● Given problem 1:
What are all the section headings in the statistics page below?

This file gives the elementary information on calculation of basic Statistics.

Statistics

Location

Mean

\[bar{z} = \frac{1}{n}\sum_{i=1}^n z_i\]

Median

The median \(m\) of the set of values is a value such as half of the total observations are below and half is above.

  • If the size \(n\) is odd, it is the value of the \(z_{\left(\frac{n+1}{2}\right)}\) where \(z_{(i)}\) is the value of the \(i\) th observation (when ordered in increasing order).

  • If \(n\) is even, we can take \(\frac{z_{\left(\frac{n}{2}\right)}+z_{\left(\frac{n}{2}+1\right)}}{2}\).

The median is less sensitive than the mean to extreme values.

Quartiles

The quartiles are the values which divide the samples as follows:

  • lower quartile: 25% of the individuals are below
  • upper quartile: 25% of the individuals are above

Quantiles (p)

We can generalize to any proportion \(p\).

The \(p-\)quantile denoted \(q_p\) is a value which divides the samples such as a proportion \(p\) of the individuals are below the quantile.

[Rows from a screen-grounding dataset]
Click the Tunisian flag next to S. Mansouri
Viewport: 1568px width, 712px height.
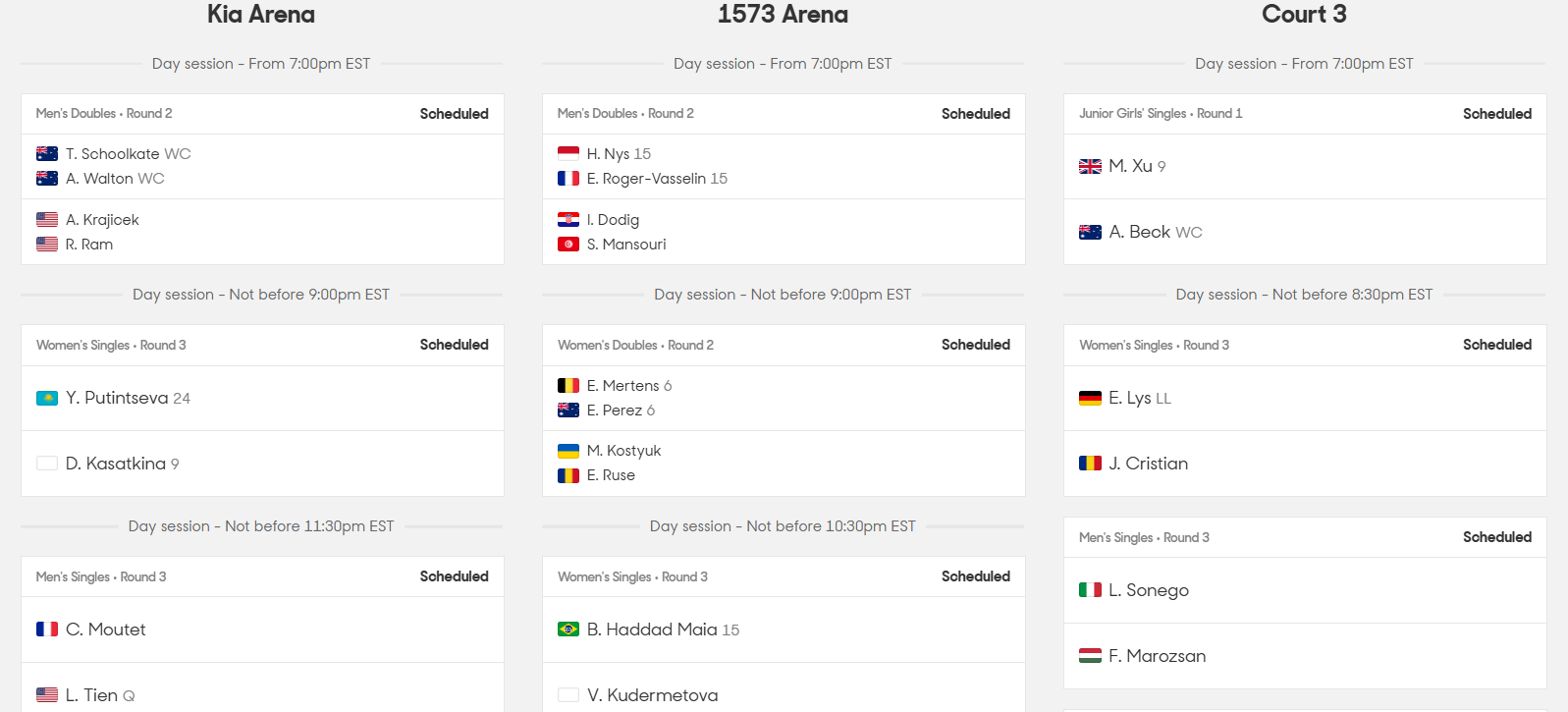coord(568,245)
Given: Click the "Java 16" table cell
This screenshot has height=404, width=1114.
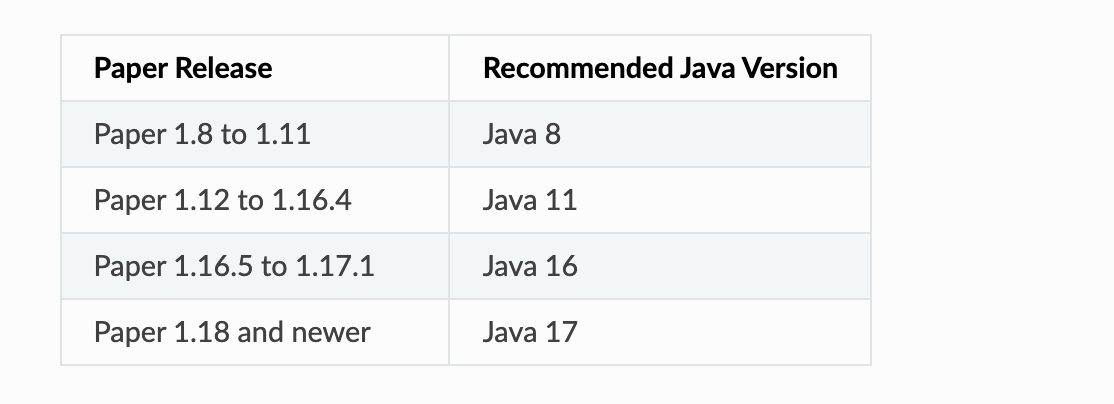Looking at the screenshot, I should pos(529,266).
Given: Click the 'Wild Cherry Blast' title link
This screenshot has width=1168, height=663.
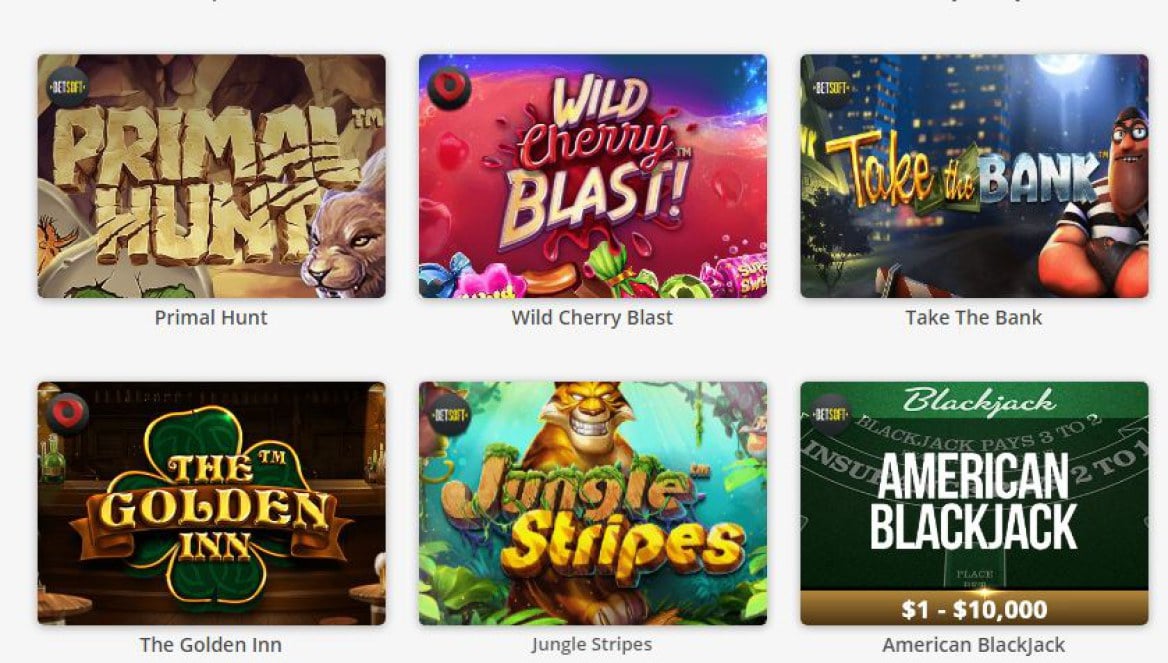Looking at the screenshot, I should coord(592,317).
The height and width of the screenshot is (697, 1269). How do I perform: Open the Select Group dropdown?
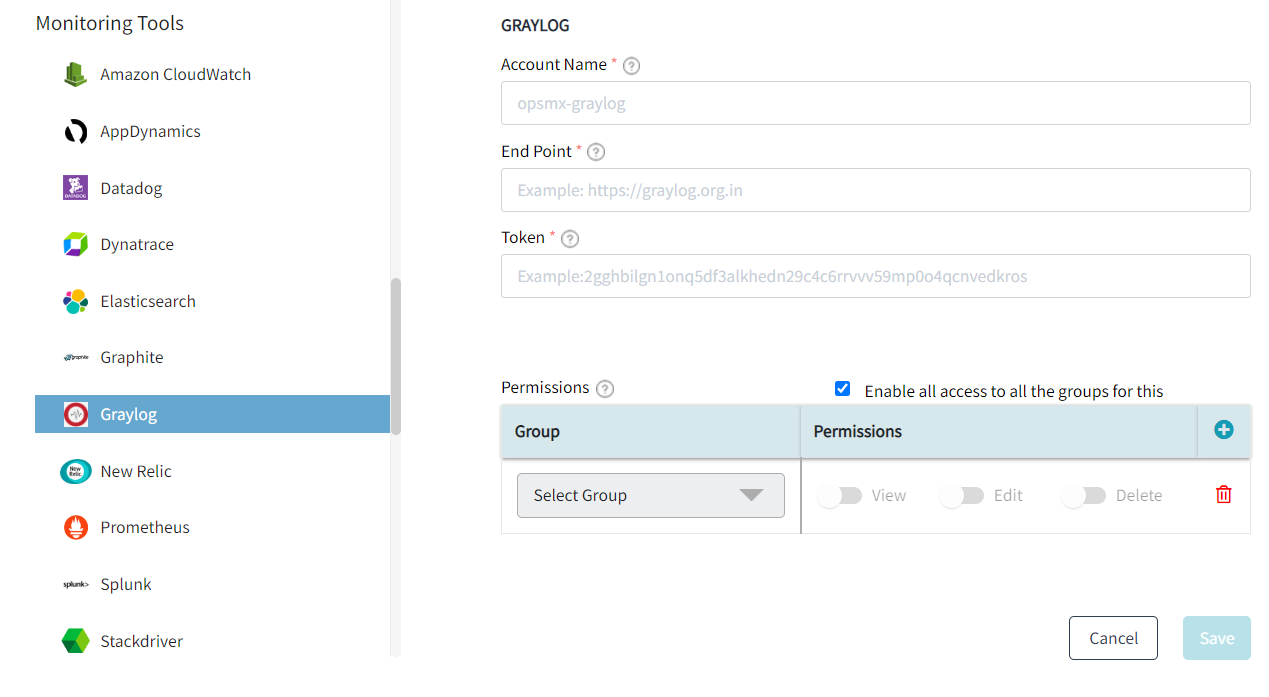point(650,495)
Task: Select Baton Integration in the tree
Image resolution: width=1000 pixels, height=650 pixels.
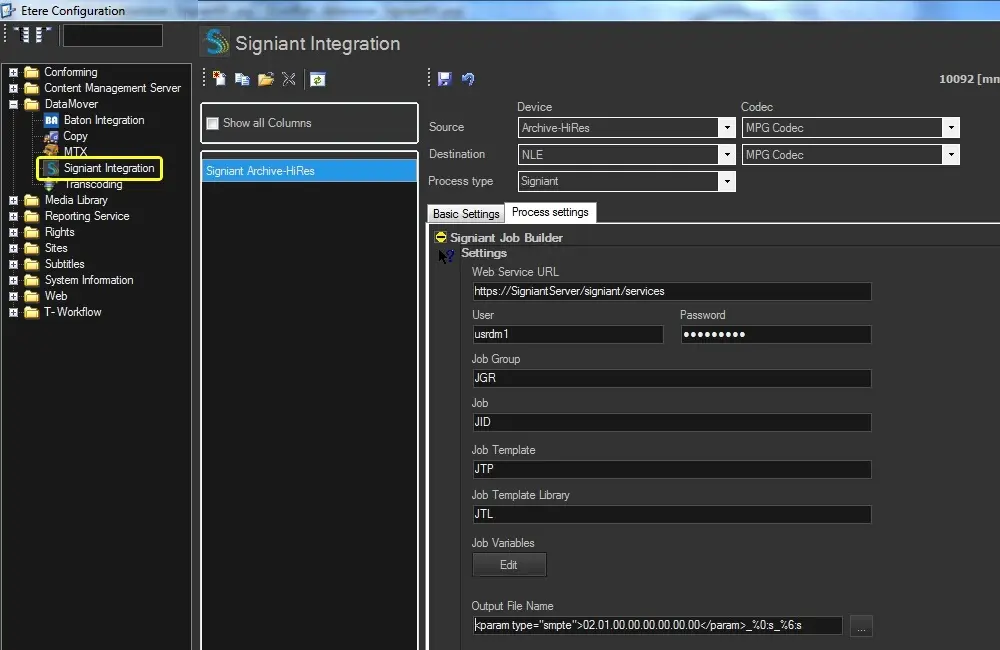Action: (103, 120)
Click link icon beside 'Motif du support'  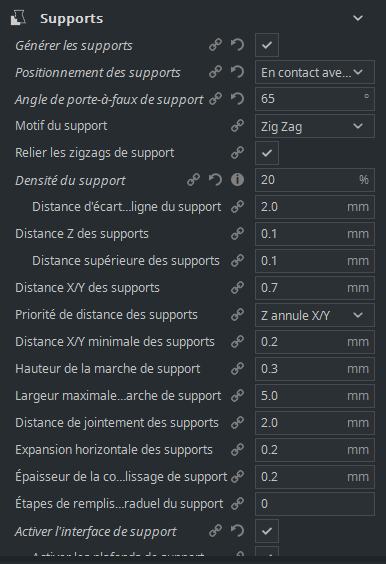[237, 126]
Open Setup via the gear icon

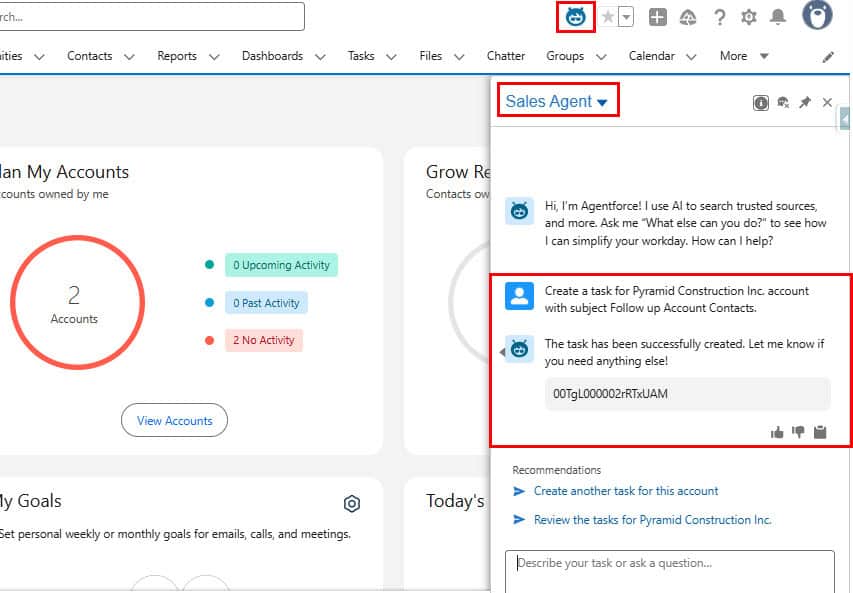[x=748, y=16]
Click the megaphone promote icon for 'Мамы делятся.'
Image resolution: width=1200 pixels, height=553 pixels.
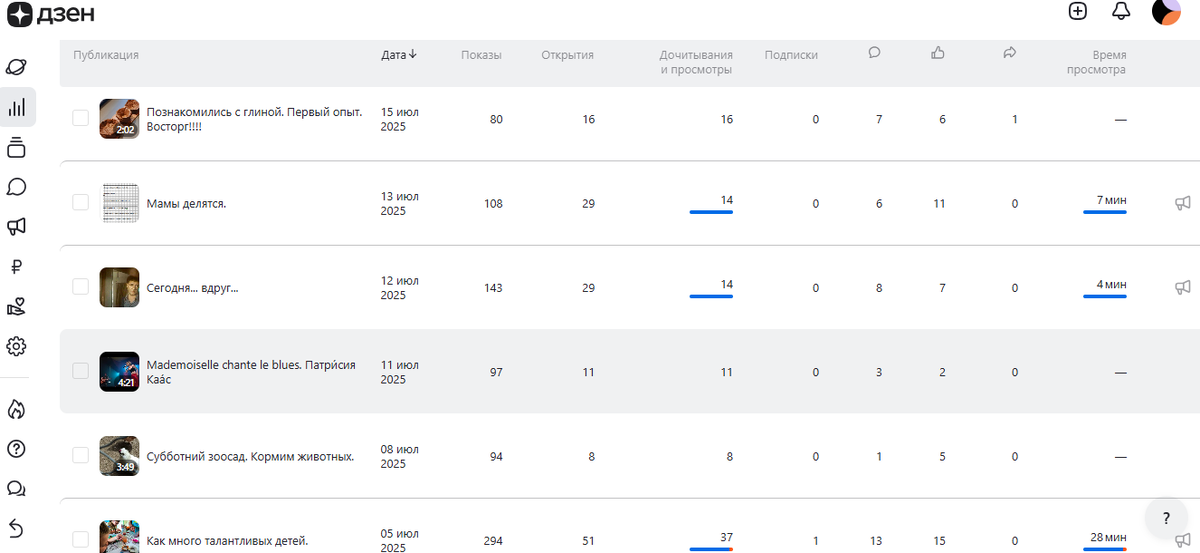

● Given problem 2:
Could you transcribe the listing's lines starting with the line that contains "The height and" and going on through the line that contains "Action: (103, 120)", leaving out the pictures?

● Full answer 1:
Statistics
Location
Mean
Median
Quartiles
Quantiles (p)

● Full answer 2:
The height and width of the screenshot is (697, 1269). How do I perform: Open the Select Group dropdown?
point(650,495)
Task: Select Baton Integration in the tree
Image resolution: width=1000 pixels, height=650 pixels.
Action: (103, 120)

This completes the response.